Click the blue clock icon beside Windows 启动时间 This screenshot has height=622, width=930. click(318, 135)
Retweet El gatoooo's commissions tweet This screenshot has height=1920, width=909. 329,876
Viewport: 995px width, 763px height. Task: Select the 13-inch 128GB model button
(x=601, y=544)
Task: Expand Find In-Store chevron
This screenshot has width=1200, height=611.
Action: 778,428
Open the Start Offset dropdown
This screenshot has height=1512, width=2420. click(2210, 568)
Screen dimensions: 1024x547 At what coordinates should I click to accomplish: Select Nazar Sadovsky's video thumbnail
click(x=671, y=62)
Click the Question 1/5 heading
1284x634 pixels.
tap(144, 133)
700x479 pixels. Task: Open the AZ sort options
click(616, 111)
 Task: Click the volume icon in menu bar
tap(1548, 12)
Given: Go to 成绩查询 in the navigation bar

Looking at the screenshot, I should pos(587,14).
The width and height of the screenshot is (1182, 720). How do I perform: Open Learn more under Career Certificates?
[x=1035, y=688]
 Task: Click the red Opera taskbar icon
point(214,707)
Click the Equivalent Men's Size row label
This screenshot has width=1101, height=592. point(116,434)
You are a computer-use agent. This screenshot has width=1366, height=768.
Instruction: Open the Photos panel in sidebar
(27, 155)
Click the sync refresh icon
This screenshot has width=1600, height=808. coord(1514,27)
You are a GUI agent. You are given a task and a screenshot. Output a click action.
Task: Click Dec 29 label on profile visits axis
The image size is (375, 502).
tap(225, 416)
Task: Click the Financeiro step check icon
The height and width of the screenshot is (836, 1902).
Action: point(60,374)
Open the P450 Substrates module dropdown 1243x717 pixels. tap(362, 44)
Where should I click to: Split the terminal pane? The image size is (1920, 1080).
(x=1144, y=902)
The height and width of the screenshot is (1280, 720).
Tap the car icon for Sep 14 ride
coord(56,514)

# # # #

__GOAL__
Copy out, word for word, everything in the records from the line containing "Click the Equivalent Men's Size row label" down to the line containing "tap(225, 416)", with both of those lines included.

__EXERCISE OUTPUT__
Click the Equivalent Men's Size row label
This screenshot has width=1101, height=592. point(116,434)
You are a computer-use agent. This screenshot has width=1366, height=768.
Instruction: Open the Photos panel in sidebar
(27, 155)
Click the sync refresh icon
This screenshot has width=1600, height=808. coord(1514,27)
You are a GUI agent. You are given a task and a screenshot. Output a click action.
Task: Click Dec 29 label on profile visits axis
The image size is (375, 502).
tap(225, 416)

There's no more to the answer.